Assim descreveu o Google numa homenagem à Machado de Assis em 2017, na época de seu 178º aniversário. Nas ilustrações do artista brasileiro Pedro Vergani, o precursor do realismo no país aparece cercado por elementos que remetem à sua vida no Rio de Janeiro e às cenas icônicas de suas obras-primas, como as batatas de Quincas Borba e Bentinho e Capitu, de Dom Casmurro. Veja:

Doodle | Blog Por que Machado de Assis é o maior escritor brasileiro
(Google/Reprodução)

O doodle (nome dado a essas efemérides celebradas na página inicial do Google) foi elogiado nas redes sociais sobretudo por ter representado o autor negro como de fato Machado era e não com a pele clareada, como costuma ser retratado.

São muitos os motivos que fazem de Machado o gênio das letras no Brasil. Ao contrário da maioria dos grandes escritores do país, Joaquim Maria Machado de Assis é de origem humilde, era neto de escravos alforriados, cresceu no Morro. Se quase dois séculos depois pessoas negras ainda têm menos acesso à educação, a primeira metade do século 19 estava longe de ser um período de igualdade racial. Machado estudou em escola pública, não frequentou a universidade – o que fez Joaquim virar Machado de Assis foi sua grande ambição intelectual.

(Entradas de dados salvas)

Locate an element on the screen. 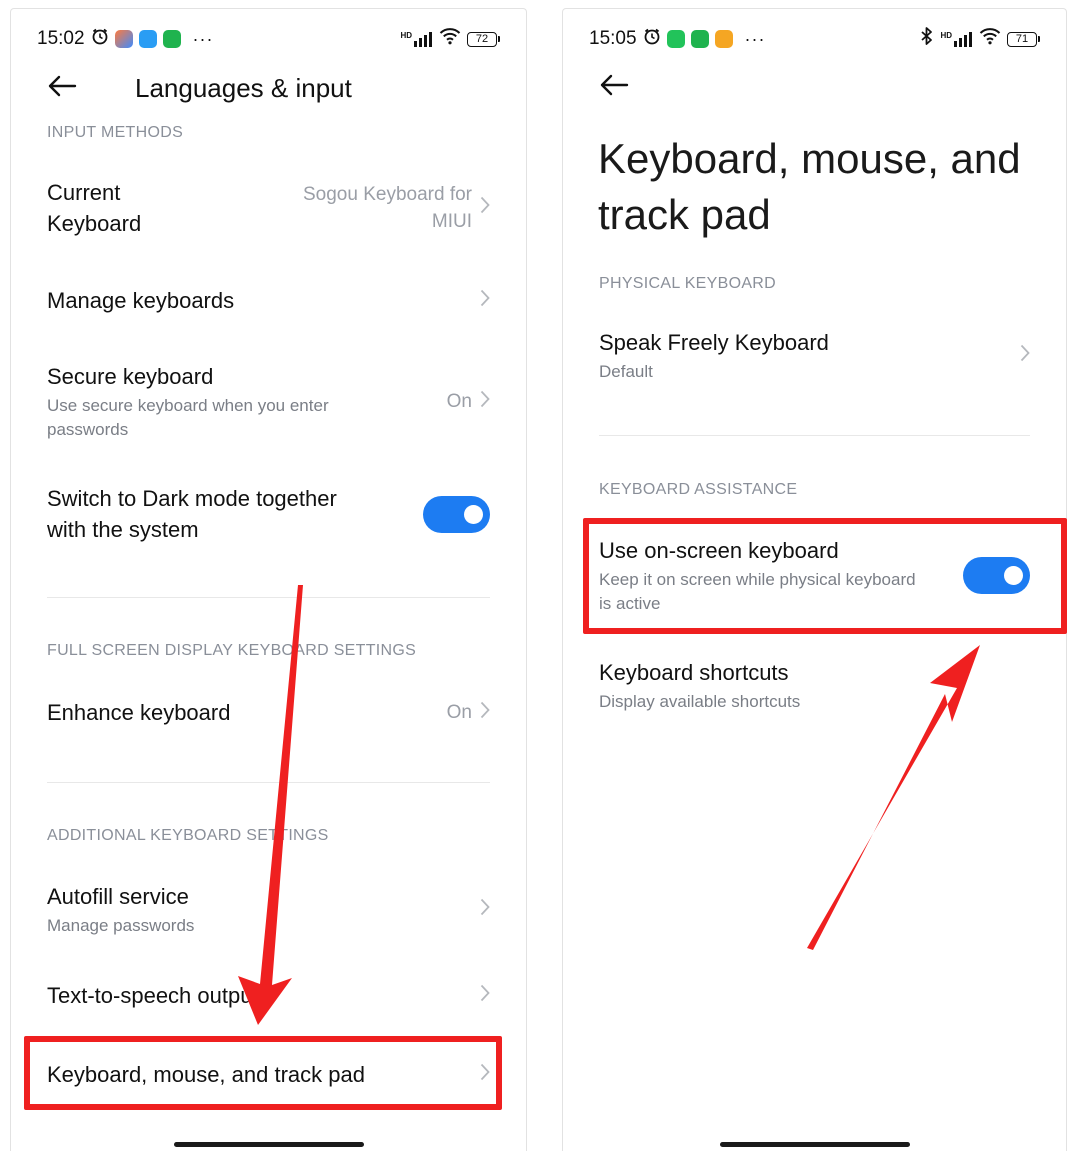  autofill-service-title: Autofill service is located at coordinates (118, 896).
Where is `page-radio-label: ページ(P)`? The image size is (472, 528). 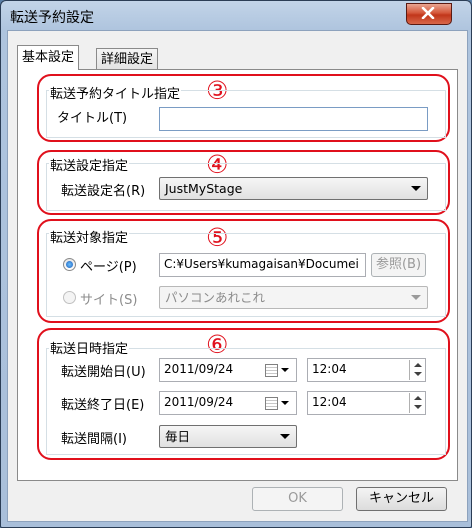 page-radio-label: ページ(P) is located at coordinates (108, 266).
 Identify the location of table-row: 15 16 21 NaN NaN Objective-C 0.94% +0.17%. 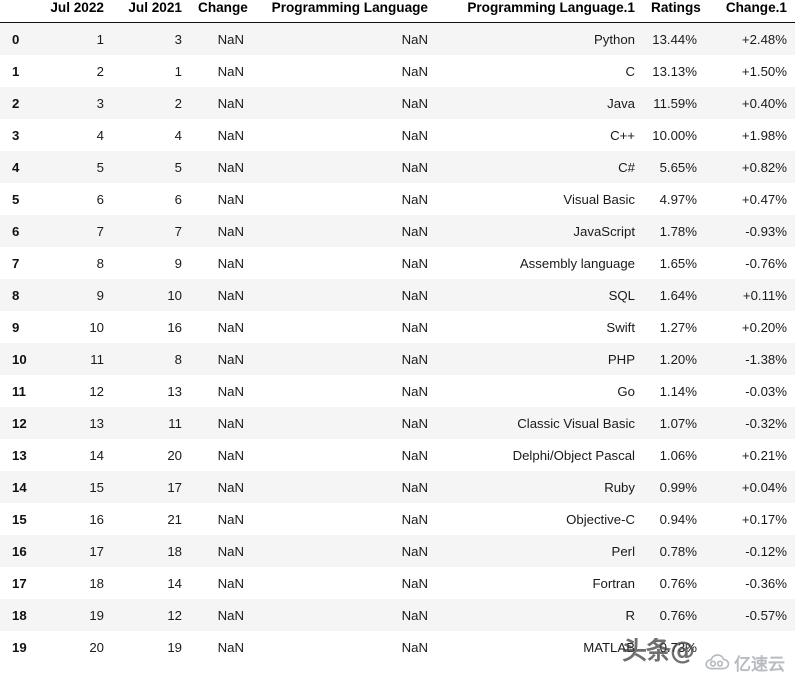
(398, 519).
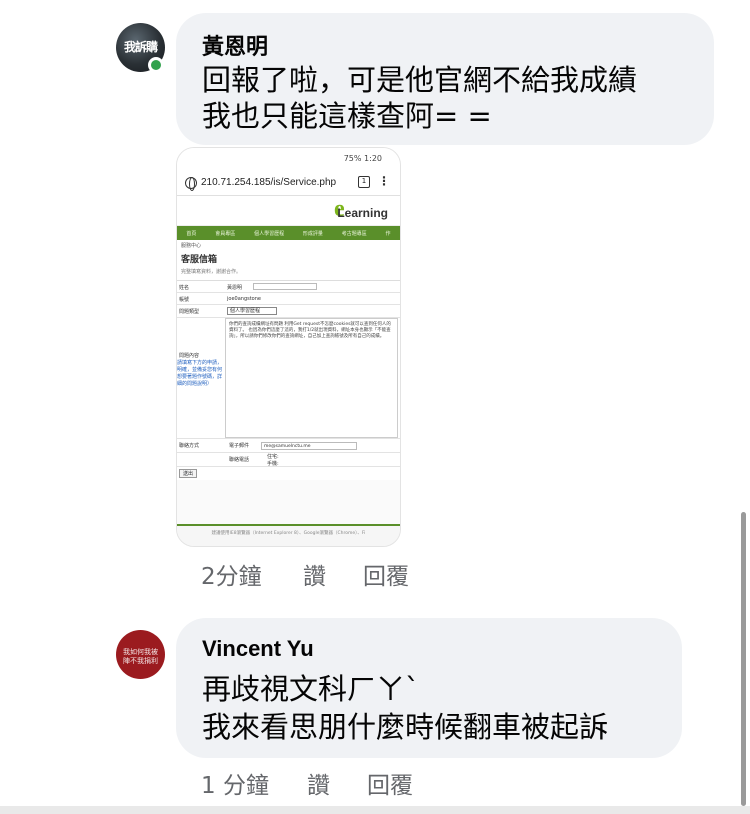  I want to click on field-label: 姓名, so click(184, 288).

TAREFAS PROPOSTAS.
- a) Reescreva o trecho das entradas que começa na linha que contém "Identify the location" e vai até o fim das entradas, ambos os extremos incluídos, trocando "Objective-C" por "Swift" e mantendo todo o restante inalterado. Não inclua as imagens na resposta.
- b) Prossiga o texto sobre Machado de Assis a partir do ponto em que ele termina.
O texto e as entradas constituem materiais independentes entre si.

RESPOSTAS POR TAREFA.
- a)
 Identify the location of table-row: 15 16 21 NaN NaN Swift 0.94% +0.17%. 
(398, 519).
  I want to click on field-label: 姓名, so click(184, 288).

- b)
Autodidata, ele aprendeu francês quando trabalhou em uma padaria e, posteriormente, enquanto tipógrafo teve contato com poesias, romances e outros tipos de literatura. Aos 16 anos já participava de um grupo de escritores e, na mesma época, publicou seu primeiro poema, Um Anjo.

Depois disso, Machado explorou quase todos os gêneros literários e se a versatilidade impressiona, a quantidade de material produzido também: escreveu nove romances, 200 contos, mais de 600 crônicas, diversas peças teatrais, cinco coletâneas de poemas e sonetos. Sem contar que trabalhou como tipógrafo, revisor, funcionário público e colaborou para revistas e jornais do Rio de Janeiro. O carioca assistiu ao fim do Império e o surgimento da República – e isso não passa despercebido na sua obra. Vale notar os reflexos dessa mudança política tanto em seu trabalho como escritor quanto jornalista.

Assim que completou 40 anos, suas crises de epilepsia pioraram e ele quase perdeu a visão, mas foi nesse período que seus escritos ganharam ainda mais força: Machado foi fundamental para a transição do romantismo para o realismo no país, tendo Memórias Póstumas de Brás Cubas (1881) como marco inaugural.

No entanto, falar de sua obra-prima apenas como um primeiro passo para um movimento literário seria reducionista, para não dizer burro. A começar pela dedicatória provocativa do livro escrito em primeira pessoa por um narrador-defunto: “Ao verme que primeiro roeu as frias carnes do meu cadáver dedico como saudosa lembrança estas memórias póstumas”.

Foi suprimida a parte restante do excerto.